La langue maternelle de Claude Riehl est l'alsacien, mais il en fut privé. A la fin des années 50, l'école voit encore les dialectes régionaux d'un sale oeil et les extirpe vaille que vaille. Par un assez logique retour du bâton, Claude Riehl, après des études de philosophie, est devenu traducteur de l'allemand. Joseph Roth, Oskar Panizza sont quelques-uns des auteurs qu'il a traduits, sans compter les kits industriels et les modes d'emploi qui assurent les fins de mois. Car Claude Riehl aime les traductions au long cours d'auteurs à la langue inventive et chatoyante donc forcément peu rentables. Arno Schmidt est un de ces auteurs-là.
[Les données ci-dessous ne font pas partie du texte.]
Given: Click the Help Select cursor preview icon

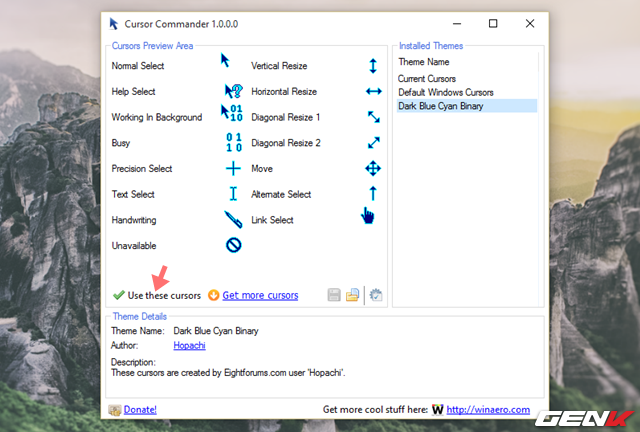Looking at the screenshot, I should pos(232,91).
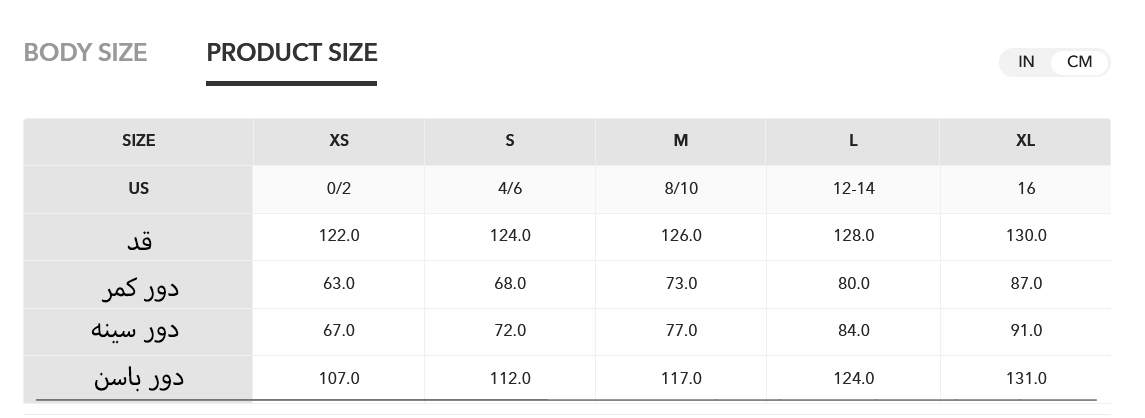This screenshot has height=418, width=1145.
Task: Click the قد row label
Action: pos(138,238)

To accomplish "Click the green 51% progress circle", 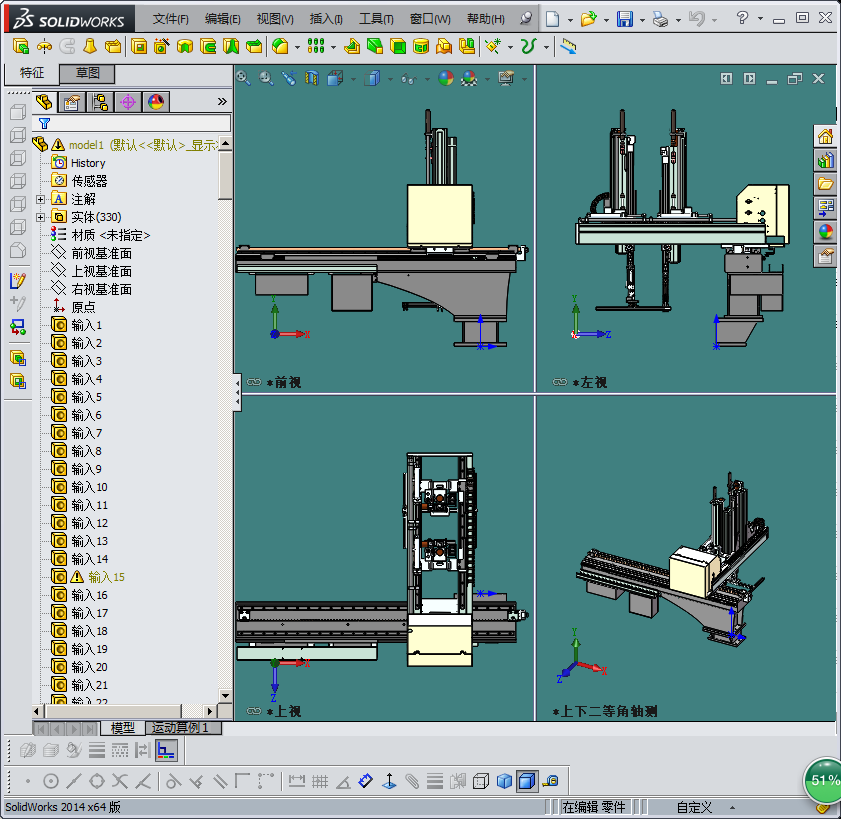I will click(x=824, y=779).
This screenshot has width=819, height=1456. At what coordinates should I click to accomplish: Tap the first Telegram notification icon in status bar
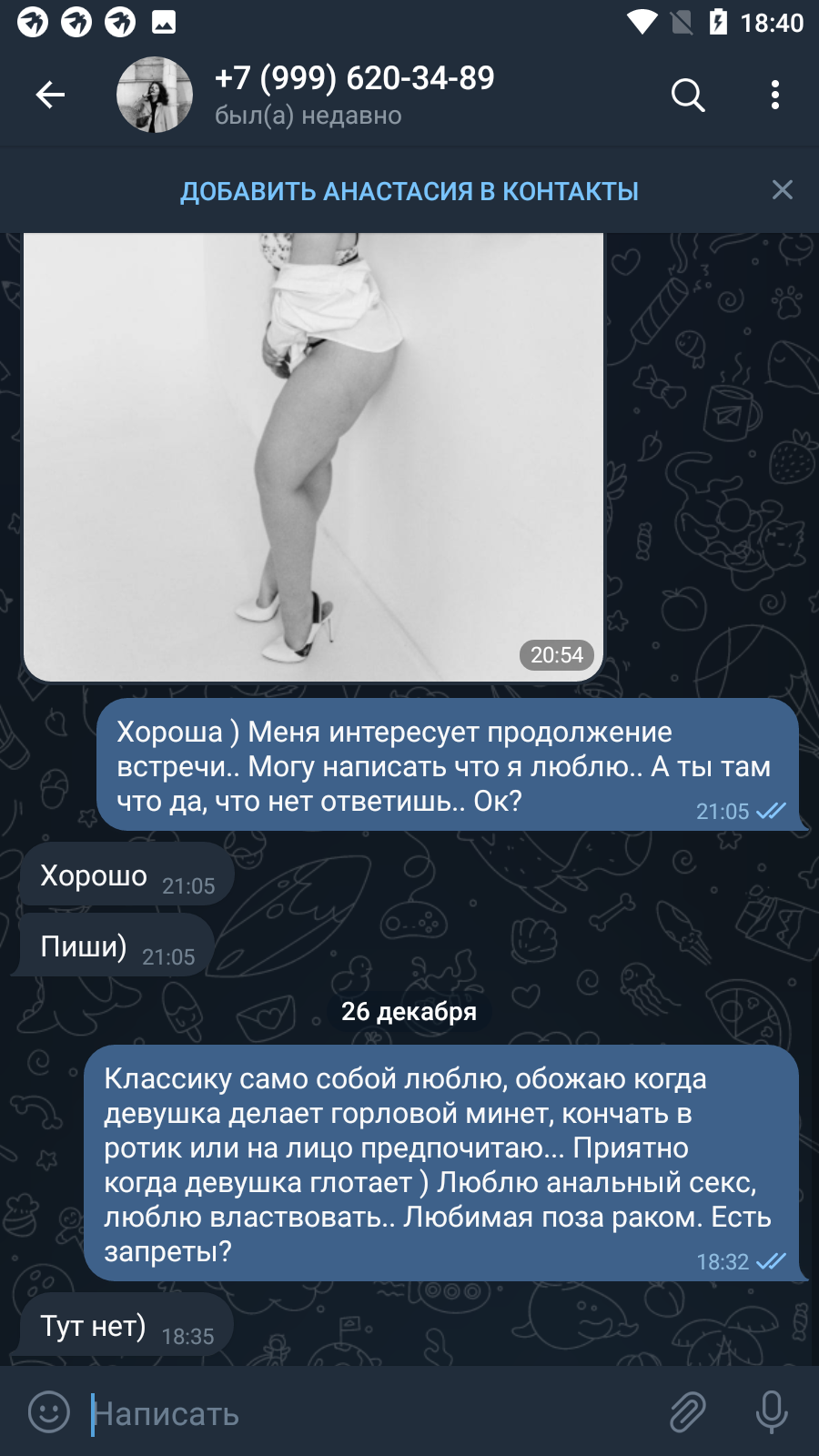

Il a fallu quatre ans à Riehl pour traduire Soir bordé d'or (1), un an pour mettre au point Caliban sur Setebos, dernière nouvelle du réjouissant Vaches en demi-deuil. Histoires, en revanche, autre recueil de nouvelles qui paraît ces temps-ci, fut plus rapide à traduire, car ces textes-là, destinés à assurer un peu d'argent au couple Schmidt végétant dans la misère, sont nettement plus abordables. Lire Histoires est une bonne façon de se familiariser avec l'univers de Schmidt, et son goût entre autres pour les sourires éclairs-pervers de jeunes filles.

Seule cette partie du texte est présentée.